What you need to do
Answer with one number only: how many lines in the material contain "dropdown".

Source data
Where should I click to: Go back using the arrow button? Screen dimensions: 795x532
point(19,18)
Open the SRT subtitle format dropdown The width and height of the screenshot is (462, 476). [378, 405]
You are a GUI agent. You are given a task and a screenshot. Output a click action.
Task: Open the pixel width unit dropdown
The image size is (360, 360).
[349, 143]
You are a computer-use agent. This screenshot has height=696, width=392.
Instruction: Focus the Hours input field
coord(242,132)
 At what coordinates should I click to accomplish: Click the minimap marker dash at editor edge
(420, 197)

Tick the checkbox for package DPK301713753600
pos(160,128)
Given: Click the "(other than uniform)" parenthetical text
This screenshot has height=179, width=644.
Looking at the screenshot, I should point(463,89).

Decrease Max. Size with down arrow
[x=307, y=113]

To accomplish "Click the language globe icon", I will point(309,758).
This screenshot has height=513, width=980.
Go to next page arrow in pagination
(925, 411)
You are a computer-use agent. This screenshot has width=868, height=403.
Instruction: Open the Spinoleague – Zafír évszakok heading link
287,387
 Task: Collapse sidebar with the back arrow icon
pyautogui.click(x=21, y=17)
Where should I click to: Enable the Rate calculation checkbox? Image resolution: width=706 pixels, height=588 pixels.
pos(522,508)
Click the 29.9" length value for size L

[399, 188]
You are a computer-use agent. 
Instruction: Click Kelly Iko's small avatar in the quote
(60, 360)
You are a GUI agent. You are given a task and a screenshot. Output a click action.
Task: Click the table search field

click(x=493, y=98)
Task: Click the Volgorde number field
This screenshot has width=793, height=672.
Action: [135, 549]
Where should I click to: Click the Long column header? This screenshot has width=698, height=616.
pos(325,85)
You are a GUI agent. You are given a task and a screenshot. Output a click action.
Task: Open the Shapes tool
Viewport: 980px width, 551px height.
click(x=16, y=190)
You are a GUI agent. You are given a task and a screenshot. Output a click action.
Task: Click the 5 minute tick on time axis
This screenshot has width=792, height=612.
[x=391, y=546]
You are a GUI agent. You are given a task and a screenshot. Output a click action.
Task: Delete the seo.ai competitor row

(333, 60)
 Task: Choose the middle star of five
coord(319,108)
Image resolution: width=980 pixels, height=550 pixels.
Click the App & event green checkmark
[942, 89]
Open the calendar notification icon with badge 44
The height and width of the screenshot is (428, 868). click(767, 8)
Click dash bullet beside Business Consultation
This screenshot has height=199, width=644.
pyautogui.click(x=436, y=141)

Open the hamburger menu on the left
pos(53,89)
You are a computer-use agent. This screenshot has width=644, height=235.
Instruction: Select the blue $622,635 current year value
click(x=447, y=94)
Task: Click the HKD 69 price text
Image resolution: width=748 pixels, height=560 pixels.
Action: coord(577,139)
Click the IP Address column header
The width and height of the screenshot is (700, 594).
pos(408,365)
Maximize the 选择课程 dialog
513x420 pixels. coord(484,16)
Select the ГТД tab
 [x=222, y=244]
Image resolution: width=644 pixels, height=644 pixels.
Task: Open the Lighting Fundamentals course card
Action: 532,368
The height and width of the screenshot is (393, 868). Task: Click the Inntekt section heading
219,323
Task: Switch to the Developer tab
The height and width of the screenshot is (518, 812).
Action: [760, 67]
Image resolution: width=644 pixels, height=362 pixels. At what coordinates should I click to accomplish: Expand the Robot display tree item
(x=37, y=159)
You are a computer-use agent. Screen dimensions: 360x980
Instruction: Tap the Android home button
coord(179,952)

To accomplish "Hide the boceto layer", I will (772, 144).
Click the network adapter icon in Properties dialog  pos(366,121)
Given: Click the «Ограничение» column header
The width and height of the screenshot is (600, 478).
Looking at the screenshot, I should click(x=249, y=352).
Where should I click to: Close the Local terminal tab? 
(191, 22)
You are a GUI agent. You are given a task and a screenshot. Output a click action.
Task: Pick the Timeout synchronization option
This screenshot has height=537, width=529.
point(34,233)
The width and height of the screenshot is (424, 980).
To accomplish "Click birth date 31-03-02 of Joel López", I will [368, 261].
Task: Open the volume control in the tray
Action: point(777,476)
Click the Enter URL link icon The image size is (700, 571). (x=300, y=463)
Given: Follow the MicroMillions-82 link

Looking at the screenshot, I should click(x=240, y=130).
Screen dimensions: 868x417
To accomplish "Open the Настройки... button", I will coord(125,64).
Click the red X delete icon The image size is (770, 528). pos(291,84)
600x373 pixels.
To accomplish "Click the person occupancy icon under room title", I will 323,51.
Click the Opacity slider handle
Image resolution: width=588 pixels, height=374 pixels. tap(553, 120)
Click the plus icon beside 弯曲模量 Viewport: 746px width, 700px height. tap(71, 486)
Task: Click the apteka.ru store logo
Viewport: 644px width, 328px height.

Answer box
2